After almost five years of war, many young Iraqis, exhausted by constant firsthand exposure to the violence of religious extremism, say they have grown disillusioned with religious leaders and skeptical of the faith that they preach.

In two months of interviews with 40 young people in five Iraqi cities, a pattern of disenchantment emerged, in which young Iraqis, both poor and middle class, blamed clerics for the violence and the restrictions that have narrowed their lives.

“I hate Islam and all the clerics because they limit our freedom every day and their instruction became heavy over us,” said Sara Sami, a high school student in Basra. “Most of the girls in my high school hate that Islamic people control the authority, because they don't deserve to be rulers.”

Atheer, a 19-year-old from a poor, heavily Shiite neighborhood in Baghdad, said: “The religion men are liars. Young people don't believe them. Guys my age are not interested in religion anymore.”

The shift in Iraq runs counter to trends of rising religious practice among young people across much of the Middle East, where religion has replaced nationalism as a unifying ideology.

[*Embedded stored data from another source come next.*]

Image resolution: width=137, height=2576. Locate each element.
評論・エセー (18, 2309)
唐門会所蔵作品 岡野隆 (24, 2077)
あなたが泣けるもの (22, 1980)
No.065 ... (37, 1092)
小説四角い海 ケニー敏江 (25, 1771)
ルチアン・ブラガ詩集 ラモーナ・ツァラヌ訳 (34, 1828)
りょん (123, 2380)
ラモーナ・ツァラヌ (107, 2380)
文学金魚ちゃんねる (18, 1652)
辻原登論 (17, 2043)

While religious extremists are admired by a number of young people in other parts of the Arab world, Iraq offers a test case of what could happen when extremist theories are applied. Fingers caught smoking were broken. Long hair was cut and force fed to its wearer. In that laboratory, disillusionment with Islamic leaders took hold.


Quote of the Day

Our country and our armed services cannot afford another leader like President Bush who would keep our overstretched military in Iraq for 100 years while ignoring the other threats our country faces both at home and around the world.


Former Army Ranger Roger Martinez, giving the Democratic Party's weekly radio address.